日本支部は7年前に出来たばかりで、現在は150人ほどの社員で成立する。山田は、その創設のために本社から派遣された立場で、ほかの社員よりも地位が高い。
「さすがに、もう本社には帰らないんじゃないかなあ。たしかに、ちょっとくらい里帰りしてくれてもいいんじゃないかなあ、とは思うけど」
「ほう、里帰り」
ナオコは、青ざめた。むかいのケビンが「うげっ」と、声をあげた。
「悪いが出張の予定はないな。君こそ、さっさと実家にでも逃げ帰ったらどうだ?」
おそるおそるふりかえる。山田が完璧な無表情で見下ろしていた。
「や、山田さん」
「背後に気を配らないなんて〈芋虫〉の風上にも置けんな……相浦、おまえもなぜ気づかない。食事のときに無防備になるなど、よっぽど腹のすいた動物のようだ」
ケビンのこめかみに青筋がたつ。
「おーおー、あいかわらず、よく回る口だぜ。あんたこそ、たまには食堂でメシ食ったらどうだ? あ、ぼっちメシが嫌なタイプか?」
「ああ、生まれついて繊細でな。君の犬食いを前にして、食事ができる自信がない」
山田は真顔だった。ケビンが殺気立つ。
「えええっと、山田さん。なにか御用でしたか?」
「ああ、そうだ」
ふいと、ナオコに目をむける。
「16時以降、出動命令がなければ、執務室に来い、とマルコ殿からの連絡だ。それまでは待機。以上だ」
「あ、はい。了解です」
「パシリは大変だな」
嫌味たらしく言うも、山田は肩をすくめて去ってしまった。むっとしたケビンが、罵声を浴びせようと口をひらく。

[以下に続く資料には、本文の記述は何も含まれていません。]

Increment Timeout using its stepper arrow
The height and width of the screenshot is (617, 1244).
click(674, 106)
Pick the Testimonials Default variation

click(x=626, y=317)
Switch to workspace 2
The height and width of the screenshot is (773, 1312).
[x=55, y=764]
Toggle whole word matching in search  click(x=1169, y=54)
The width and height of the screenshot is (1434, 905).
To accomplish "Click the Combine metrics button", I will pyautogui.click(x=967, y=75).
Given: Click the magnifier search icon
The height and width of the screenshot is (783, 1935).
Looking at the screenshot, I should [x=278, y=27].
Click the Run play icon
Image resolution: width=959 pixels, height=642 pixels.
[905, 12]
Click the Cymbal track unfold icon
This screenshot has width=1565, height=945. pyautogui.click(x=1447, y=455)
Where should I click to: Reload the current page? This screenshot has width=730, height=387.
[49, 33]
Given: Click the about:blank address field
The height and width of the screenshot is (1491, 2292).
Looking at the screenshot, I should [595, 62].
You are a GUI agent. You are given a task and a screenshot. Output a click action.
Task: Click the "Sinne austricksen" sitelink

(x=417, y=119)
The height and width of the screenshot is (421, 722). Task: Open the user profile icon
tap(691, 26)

「ケビン、こんな場所で喧嘩してもしかたがないって。また由紀恵さんに怒られるよ」
彼は、ぎくりとした。由紀恵とは、ケビンの相棒である、二課一班の新藤由紀恵のことだ。
席にすわりなおし、
「あいつ、どうしてあんなに性格がひん曲がっているんだ」と、むっつりする。
「あれで女が寄ってくるんだから、どうかしているぜ」
ナオコは、なにも言えなかった。それに関しては、彼女も不思議だった。山田は、どうしてか女性にもてる。かなり頻繁にとっかえひっかえしているとの噂だった。
「うーん、かっこいいからかなあ」
「かっこいいか? ステイ・サムのほうがイケてる」
ケビンは、苛だちまじりに水を飲みほし、
「でも、まあよかったな」と、言った。
「呼び出しついでに、マルコさんに言っとけよ。あんなのとバディは無理だって」
ふりかえって、山田のすがたが無いことを確認する。ナオコは、しっかりとうなずいた。